Since the end of the Cold War, American assets were involved in overthrows of governments in Iraq, Afghanistan, Venezula, Haiti, the Gaza Strip, Somalia, Iran, Libya and Syria. And that doesn't even count the U.S.-engineered military invasions in Korea, Vietnam, Panama, Grenada, Bosnia/Kosovo, Iraq and Afghanistan, not to mention places where U.S. air power has been deployed to attack military and insurgent targets across the globe. (By the way, if you haven't been counting, that's 36 countries.)

It's not all cloaks and daggers. To be clear, U.S. power has ousted horrible dictators. The Dominican Republic's dictator Rafael Trujillo murdered as many as 50,000 of his own people before being assassinated with weapons provided by the CIA in 1961. Panamanian strongman Manuel Noriega was in bed with drug cartels and murder gangs and had one of his most prominent opponents decapitated and stuffed into a United States Postal Service bag. And Saddam Hussein was certainly not the jolly character his rotund belly, mustache and friendly handshakes with Donald Rumsfeld might imply.

But humanitarian concerns have almost universally been secondary to the U.S.'s strategic logic dealing with real or imagined foreign threats, from the containment of communism to today's brutal drone campaigns against jihadi terrorists across the Middle East and North Africa. At best, they've usually been secondary justifications for things hawkish elements of various U.S. administrations wanted to do anyways.

Finally, as shown in the graph above, America has always been willing to back authoritarian regimes that toe the Western party line. The U.S. has supportive relationships with Saudi Arabia, Yemen, Oman, Equatorial Guinea and Turkmenistan, demonstrating American hostility has always been selective and capricious. Regimes willing to support friendly commercial relationships with the U.S. always seem to have a suspicious advantage. New York Times journalist Stephen Kinser refers to successful actions the U.S. has engaged in as "catastrophic victories," where American meddling has often caused serious problems down the line.

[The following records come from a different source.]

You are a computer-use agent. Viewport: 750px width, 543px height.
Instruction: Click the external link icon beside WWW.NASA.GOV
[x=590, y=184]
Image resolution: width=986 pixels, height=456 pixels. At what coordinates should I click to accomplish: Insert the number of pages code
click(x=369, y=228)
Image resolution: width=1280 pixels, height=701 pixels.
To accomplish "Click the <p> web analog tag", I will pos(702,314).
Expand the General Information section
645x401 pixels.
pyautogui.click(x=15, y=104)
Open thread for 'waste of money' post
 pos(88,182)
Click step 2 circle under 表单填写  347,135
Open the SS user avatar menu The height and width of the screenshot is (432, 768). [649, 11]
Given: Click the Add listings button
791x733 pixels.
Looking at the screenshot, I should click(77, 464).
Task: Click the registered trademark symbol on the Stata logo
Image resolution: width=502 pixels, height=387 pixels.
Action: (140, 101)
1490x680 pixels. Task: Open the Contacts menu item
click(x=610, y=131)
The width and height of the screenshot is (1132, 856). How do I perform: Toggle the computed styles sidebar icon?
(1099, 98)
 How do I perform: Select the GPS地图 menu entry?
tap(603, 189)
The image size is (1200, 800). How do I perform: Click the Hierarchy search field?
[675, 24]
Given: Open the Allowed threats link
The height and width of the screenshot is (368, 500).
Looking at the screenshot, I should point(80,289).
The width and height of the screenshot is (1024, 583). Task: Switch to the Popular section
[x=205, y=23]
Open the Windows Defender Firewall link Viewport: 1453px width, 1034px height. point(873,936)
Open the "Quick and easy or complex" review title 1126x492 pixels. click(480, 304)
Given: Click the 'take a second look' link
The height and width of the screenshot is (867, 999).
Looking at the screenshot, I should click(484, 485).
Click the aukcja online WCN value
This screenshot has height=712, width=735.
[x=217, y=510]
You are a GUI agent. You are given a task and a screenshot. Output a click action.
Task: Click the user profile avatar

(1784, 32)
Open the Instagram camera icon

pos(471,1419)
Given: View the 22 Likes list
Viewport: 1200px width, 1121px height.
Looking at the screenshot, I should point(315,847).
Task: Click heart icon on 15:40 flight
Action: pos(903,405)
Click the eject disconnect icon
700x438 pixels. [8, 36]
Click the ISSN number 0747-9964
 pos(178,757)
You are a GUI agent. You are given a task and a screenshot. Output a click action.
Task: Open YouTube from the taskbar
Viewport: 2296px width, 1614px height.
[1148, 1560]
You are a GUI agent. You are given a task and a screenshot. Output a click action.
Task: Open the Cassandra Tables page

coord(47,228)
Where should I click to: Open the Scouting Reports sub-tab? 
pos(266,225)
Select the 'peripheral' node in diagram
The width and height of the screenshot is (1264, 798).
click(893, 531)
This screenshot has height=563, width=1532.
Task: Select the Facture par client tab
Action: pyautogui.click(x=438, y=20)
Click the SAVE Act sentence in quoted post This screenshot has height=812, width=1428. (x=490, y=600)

So, what's the big deal? The U.S. is still considering the degree of support it's willing to lend to the nascent Iraqi government, beleaguered by a raging insurgency by the Islamic State of Syria and the Levant in the northern half of the country. So far President Obama has accepted sending some 300 military advisers (high-ranking officers and special forces veterans) to help stabilize Prime Minister Nouri al-Maliki's government. While there's nothing to suggest that the U.S. wouldn't be picking sides in Iraq if we hadn't overthrown Hussein in 2003, there's also extraordinarily little evidence behind the idea that the U.S. invasion has improved either regional stability or the day-to-day lives of everyday Iraqis.